From the Media Development Investment Fund (MDIF), this report explores "media capture", defined by author Marius Dragomir as "a situation where most or all of the news media institutions are operating as part of a government-business cartel that controls and manipulates the flow of information with the aim of protecting their unrestricted and exclusive access to public resources." It examines the extent of this phenomenon in Europe, specifically, looking at how it is undermining democracy in many parts of East and Southeast Europe.

Citing Anya Schiffrin, Dragomir notes that what distinguishes media capture from other forms of government control of the media is the involvement of the private sector. The first evidence of media capture appeared in Eastern Europe in the late 2000s, where there were cases of extensive participation of the government in the market, directly or through clusters of private owners. A present-day example is that of Bulgaria, where New Bulgarian Media Group (NBMG), co-owned by the Minister of Parliament (MP) Delyan Peevski and his mother, controls 6 newspapers and nearly 80% of the print media distribution network. A key media capture manifestation that has emerged in the past decade is the exodus of foreign media owners, particularly in the publishing business and especially in Bulgaria, the Czech Republic, and Slovakia.

Dragomir stresses that media capture is not an exclusively European phenomenon. For example, in the mid-2000s, Thailand experienced a situation where both political factions and businesses denied media the ability to act independently. And the London School of Economics (LSE) in 2017 documented cases of media capture in South Sudan, Tanzania, Bangladesh, and South Africa, identifying 4 drivers: media capacity, and socio-economic, demographic, and institutional factors.

The issue is that buying a publisher or even all publishers is a way to kill stories or silence criticism, according to the report. The failed reform of the public service media coupled with unchecked concentration of media ownership has damaged free journalism, as dominant media groups controlled by a handful of moguls and government-financed media channels proliferate.
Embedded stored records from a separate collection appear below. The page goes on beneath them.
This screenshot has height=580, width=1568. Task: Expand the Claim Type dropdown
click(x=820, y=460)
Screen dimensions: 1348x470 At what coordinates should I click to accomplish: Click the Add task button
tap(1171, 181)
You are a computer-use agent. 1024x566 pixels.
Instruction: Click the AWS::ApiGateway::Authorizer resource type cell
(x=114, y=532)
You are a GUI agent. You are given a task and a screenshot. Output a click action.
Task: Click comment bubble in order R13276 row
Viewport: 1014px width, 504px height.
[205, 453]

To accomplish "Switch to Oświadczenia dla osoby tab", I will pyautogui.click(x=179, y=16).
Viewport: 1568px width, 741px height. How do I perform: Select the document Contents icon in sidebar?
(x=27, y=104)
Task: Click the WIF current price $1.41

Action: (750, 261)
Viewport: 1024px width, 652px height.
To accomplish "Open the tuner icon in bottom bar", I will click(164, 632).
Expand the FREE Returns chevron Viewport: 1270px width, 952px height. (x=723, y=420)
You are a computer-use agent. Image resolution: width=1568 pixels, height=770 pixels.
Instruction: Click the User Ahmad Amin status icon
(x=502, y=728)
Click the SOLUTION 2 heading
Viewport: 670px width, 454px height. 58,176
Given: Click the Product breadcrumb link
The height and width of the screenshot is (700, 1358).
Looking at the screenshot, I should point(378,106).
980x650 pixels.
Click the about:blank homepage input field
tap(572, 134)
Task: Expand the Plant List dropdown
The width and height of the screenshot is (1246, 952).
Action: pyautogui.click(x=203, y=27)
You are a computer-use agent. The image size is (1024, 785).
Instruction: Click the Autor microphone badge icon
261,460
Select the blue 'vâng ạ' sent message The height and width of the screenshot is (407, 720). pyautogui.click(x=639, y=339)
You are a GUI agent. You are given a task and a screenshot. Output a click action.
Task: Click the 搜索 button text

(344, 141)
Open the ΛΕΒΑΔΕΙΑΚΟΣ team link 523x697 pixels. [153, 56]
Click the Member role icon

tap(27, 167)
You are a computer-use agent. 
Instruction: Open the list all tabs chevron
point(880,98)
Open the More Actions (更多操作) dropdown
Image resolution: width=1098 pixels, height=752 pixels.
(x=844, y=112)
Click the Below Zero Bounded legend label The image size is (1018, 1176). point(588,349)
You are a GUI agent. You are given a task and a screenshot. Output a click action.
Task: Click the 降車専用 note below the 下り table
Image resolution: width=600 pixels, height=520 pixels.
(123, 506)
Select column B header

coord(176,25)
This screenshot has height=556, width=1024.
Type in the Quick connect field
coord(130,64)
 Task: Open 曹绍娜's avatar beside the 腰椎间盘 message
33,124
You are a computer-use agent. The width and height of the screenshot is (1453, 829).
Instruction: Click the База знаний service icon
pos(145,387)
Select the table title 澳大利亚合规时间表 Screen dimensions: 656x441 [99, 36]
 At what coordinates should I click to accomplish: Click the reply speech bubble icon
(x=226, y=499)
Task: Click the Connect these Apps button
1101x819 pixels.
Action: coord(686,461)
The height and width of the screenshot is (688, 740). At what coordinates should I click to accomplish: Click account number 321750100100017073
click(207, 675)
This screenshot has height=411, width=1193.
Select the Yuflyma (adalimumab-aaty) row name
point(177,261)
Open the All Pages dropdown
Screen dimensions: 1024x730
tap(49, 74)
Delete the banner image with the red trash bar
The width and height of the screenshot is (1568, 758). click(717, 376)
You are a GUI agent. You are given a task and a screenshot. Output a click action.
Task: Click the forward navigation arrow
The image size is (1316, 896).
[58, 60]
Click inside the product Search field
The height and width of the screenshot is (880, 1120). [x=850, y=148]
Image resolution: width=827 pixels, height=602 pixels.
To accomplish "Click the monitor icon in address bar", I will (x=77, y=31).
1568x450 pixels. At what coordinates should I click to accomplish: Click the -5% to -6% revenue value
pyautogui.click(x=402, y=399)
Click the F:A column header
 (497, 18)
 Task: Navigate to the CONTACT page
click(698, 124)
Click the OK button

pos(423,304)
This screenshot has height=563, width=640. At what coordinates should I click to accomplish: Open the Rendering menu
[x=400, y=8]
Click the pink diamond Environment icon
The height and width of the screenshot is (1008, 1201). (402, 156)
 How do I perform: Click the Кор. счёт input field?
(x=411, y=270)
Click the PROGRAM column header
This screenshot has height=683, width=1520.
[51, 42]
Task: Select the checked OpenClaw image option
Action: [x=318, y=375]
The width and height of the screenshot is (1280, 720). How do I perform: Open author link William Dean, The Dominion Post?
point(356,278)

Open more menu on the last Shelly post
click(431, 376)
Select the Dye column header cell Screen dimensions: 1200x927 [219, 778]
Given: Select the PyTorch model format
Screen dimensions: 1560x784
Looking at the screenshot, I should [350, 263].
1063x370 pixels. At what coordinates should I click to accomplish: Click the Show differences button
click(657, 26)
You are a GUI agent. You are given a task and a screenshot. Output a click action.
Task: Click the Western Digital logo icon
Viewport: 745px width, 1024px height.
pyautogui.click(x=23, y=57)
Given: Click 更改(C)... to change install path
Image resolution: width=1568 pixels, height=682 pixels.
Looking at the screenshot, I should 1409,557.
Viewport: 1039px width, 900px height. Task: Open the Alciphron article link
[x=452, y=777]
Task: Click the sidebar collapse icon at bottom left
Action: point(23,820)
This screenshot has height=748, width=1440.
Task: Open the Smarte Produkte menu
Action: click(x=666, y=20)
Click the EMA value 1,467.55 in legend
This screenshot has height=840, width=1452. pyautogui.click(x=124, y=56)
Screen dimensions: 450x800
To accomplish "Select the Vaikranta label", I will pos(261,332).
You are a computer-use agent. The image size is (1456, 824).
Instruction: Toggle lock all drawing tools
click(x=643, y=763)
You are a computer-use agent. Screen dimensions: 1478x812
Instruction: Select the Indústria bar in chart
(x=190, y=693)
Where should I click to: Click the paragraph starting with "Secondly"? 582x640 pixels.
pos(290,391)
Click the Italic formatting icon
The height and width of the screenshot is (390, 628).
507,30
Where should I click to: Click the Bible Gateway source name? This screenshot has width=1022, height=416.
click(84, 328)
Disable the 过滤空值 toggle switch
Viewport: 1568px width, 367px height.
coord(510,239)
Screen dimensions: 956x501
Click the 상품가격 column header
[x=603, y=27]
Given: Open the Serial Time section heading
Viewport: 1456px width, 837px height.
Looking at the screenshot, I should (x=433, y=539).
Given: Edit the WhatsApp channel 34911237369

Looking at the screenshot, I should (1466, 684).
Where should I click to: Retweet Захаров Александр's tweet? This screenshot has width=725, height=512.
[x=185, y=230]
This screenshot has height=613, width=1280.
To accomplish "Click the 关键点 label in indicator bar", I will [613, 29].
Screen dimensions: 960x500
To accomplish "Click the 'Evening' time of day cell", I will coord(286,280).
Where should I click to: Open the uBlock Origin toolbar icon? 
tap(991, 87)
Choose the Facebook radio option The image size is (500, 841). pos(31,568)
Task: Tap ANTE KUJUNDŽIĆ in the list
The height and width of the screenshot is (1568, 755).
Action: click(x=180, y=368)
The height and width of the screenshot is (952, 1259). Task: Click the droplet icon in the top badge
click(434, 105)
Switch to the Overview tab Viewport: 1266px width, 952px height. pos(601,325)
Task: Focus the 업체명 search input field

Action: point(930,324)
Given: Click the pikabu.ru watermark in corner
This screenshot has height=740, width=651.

This can mean that government policies and laws no longer receive critical scrutiny in the public sphere.

Beyond concern about media capture's implications for democracy, Dragomir suggests that the concept has practical (and corrective) uses, including:

  • The media capture concept can be used to design indicators that can help guide industry players.
  • Journalists investigating corruption can use media capture as a conceptual base to identify the companies and individuals at the heart of the capture and plan their reporting accordingly.
  • The concept can (and, Dragomir adds, should) be used by media regulators as a tool to assess the level of competition, unwarranted influence in public service media, or illegal or non-transparent funding schemes used to finance media.

The Center for Media, Data and Society (CMDS), which Dragomir directs, used ongoing research conducted in over 30 countries to create a 4-component model that can be used to identify the intensity of media capture in a given national context. In brief, they include:

  • Regulatory capture, which happens when the government takes control of the regulatory process. (This is usually the first step governments take in capturing media.)
  • Control of public service media: "With a few exceptions such as Czech Television(CT)...or Slovak Television (STV)...,the public service media in Eastern Europe have remained mere government mouthpieces."
  • Use of state financing as a control tool, which can take the form of: (i) public funding for state-administered media; (ii) state advertising; (iii) state subsidies; or (iv) market-disruption measures.
  • Ownership takeover, which tends to intensify around elections.

Two case studies illustrate the steps taken in media capture in Hungary and in the Czech Republic. One major trend is the cross-border expansion of the oligarchic structures.

Dragomir concludes that the only solution to the problem of media capture is "direct intervention: renewed and much larger investments in independent news outlets, with a focus on new, more disruptive forms and formats of critical journalism able to better reach and engage large audiences."